US prosecutors have accused a shadowy Colombian businessman and Venezuelan officials of running a multimillion-dollar graft scheme, underscoring how foreign business elites facilitated the overt and rampant Venezuelan government corruption that helped plunge the nation into crisis.  

Álex Nain Saab Morán, a Colombian businessman who is under investigation for numerous crimes in a number of countries, has been indicted on money-laundering charges that accuse him of transferring some $350 million out of Venezuela. The graft scheme included kickbacks to government officials in connection to a 2011 government contract to build low-income housing that was never actually constructed, the US Justice Department announced July 25.

Prosecutors allege that Saab and fellow Colombian businessman Alvaro Pulido-Vargas exploited Venezuela’s government-controlled exchange rate to obtain US dollars at a favorable price. They then bribed government officials who facilitated payments on false documents for construction materials that were never imported, according to the indictment.

To exploit Venezuela’s former currency control agency, known as CADIVI (Comisión de Administración de Divisas — CADIVI), Saab and Pulido-Vargas allegedly used a single shipment of construction materials to submit multiple false invoices identified as new shipments, according to prosecutors.

SEE ALSO: Álex Saab Profile

Bribes were dolled out to members of CADIVI, the agency responsible for payment in US dollars for goods imported into Venezuela, in addition to officials from Venezuela’s tax authority and the Bolivarian National Guard (Guardia Nacional Bolivariana – GNB), who verified and took pictures of the imported goods and ensured everything was properly imported and inspected, according to authorities. 

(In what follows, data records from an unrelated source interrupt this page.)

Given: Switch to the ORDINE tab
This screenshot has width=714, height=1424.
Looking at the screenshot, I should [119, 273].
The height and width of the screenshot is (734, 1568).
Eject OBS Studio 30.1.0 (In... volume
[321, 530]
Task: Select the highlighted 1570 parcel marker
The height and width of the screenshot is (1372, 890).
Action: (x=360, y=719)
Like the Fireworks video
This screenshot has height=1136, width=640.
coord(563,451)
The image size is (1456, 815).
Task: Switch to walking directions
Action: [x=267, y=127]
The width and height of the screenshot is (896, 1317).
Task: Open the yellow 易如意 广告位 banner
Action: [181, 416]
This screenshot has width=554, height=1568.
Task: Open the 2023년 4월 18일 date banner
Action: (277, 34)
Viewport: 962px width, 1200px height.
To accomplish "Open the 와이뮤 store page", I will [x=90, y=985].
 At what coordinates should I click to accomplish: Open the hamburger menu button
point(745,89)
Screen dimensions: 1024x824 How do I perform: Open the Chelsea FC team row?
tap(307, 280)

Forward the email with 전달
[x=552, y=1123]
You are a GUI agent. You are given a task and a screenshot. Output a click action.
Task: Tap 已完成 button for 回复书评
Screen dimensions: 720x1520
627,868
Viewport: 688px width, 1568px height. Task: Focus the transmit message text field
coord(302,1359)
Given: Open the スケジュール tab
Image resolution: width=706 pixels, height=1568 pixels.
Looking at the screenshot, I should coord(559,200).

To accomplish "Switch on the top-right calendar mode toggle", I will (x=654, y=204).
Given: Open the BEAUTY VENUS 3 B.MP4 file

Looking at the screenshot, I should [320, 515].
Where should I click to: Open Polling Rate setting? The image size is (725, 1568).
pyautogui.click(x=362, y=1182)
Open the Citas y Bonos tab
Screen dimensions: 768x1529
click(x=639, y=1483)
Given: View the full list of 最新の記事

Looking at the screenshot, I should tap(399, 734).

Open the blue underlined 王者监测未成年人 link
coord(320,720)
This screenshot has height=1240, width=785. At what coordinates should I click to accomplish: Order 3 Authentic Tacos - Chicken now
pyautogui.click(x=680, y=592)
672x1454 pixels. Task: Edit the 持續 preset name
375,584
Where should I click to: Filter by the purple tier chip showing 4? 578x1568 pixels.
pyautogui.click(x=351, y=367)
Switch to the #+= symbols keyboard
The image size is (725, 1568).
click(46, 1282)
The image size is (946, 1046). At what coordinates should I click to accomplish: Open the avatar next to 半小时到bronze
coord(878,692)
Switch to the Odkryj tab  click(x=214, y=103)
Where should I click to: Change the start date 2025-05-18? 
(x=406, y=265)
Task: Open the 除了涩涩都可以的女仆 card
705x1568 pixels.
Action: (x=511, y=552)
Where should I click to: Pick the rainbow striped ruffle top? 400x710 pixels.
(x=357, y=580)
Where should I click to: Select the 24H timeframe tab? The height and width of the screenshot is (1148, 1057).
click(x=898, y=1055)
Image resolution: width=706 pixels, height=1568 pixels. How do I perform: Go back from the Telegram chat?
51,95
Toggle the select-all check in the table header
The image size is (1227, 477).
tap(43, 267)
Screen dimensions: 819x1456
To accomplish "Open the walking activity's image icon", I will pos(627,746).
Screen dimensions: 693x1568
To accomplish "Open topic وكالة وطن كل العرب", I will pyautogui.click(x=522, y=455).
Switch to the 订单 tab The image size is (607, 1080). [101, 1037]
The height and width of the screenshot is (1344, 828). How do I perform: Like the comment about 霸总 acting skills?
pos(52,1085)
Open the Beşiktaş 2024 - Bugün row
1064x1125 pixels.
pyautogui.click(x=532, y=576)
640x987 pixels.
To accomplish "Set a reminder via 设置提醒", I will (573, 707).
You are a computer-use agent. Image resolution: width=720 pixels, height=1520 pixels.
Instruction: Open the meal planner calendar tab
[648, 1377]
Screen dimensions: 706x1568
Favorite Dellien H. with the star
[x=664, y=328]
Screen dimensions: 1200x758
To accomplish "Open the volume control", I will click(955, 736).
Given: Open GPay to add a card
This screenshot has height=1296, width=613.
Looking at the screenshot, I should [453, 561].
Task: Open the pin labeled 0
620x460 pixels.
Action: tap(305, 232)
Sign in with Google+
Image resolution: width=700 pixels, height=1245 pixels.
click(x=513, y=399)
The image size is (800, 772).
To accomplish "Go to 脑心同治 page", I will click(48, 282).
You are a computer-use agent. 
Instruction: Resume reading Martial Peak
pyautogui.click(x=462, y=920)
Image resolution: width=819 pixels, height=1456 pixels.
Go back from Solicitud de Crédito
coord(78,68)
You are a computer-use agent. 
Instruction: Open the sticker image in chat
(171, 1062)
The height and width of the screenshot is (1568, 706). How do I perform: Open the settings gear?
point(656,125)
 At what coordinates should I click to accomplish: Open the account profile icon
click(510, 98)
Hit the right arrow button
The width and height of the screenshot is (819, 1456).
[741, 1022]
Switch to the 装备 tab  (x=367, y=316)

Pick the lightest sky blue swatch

Authorities allege that the profits Saab and Pulido-Vargas earned from the scheme were then funneled out of Venezuela and into offshore accounts they either owned or controlled, according to the indictment.

Saab and Pulido-Vargas both face up to 40 years in prison for money laundering and conspiracy to commit money laundering.

InSight Crime Analysis

The case against Saab and Pulido-Vargas highlights how government officials within the administration of Venezuela President Nicolás Maduro have sought to form alliances not just with Venezuela’s elite but with power brokers outside the country. These partnerships let corrupt officials take advantage of business opportunities that allow them to steal and eventually launder the state’s money.

It is in this context that the pair wove together an intricate network of shell companies to enter into business agreements with the government. The first was a government plan to build housing. Following that deal, Saab and Pulido-Vargas entered into the food business with the Venezuelan government’s Local Storage and Production Committees (Comités Locales de Abastecimiento y Producción – CLAP) program.

Saab was later accused of being a part of a criminal network, which included companies in Mexico and Panama, that sent overpriced, inedible food aid packages to Venezuela. Saab’s Hong Kong-based food business, which bore all the hallmarks of a shell company, provided at least 11.5 million CLAP boxes, according to a Venezuelan Food Ministry spreadsheet reported on by the Associated Press.  

SEE ALSO: InDepth Coverage of Elites and Organized Crime

Saab is also involved in gold exports, and he has ties to Adrían Perdomo Mata, the director of Venezuela’s state-owned gold company, Minerven. Perdomo Mata has served as the director of companies linked to Saab and Pulido-Vargas. 

The pair also popped up in a 2016 investigation into shell companies that allegedly received more than $11.5 million from Venezuela’s currency control agency at a lower than average rate. To access the money, Saab and Pulido-Vargas allegedly allied with young entrepreneurs that make up Venezuela’s economic elite.

Saab funneled the massive sums of money out of Venezuela, using his many companies and operations in other countries like Ecuador, Mexico, Panama, Turkey and Hong Kong. In addition, authorities in Mexico, Panama, Colombia and Israel are investigating companies linked to Saab and Pulido-Vargas for suspected money laundering, fraudulent imports and exports, overbilling, selling low-quality food and evading sanctions.

Alliances between international criminal elites and Venezuelan government officials have become common and widespread. In July 2018, operation “Money Flight” revealed how a network of Venezuelan elites and international bankers from Germany, Portugal, Uruguay and Colombia allegedly laundered more than $1 billion from the state-owned oil company Petróleos de Venezuela S.A. (PdVSA).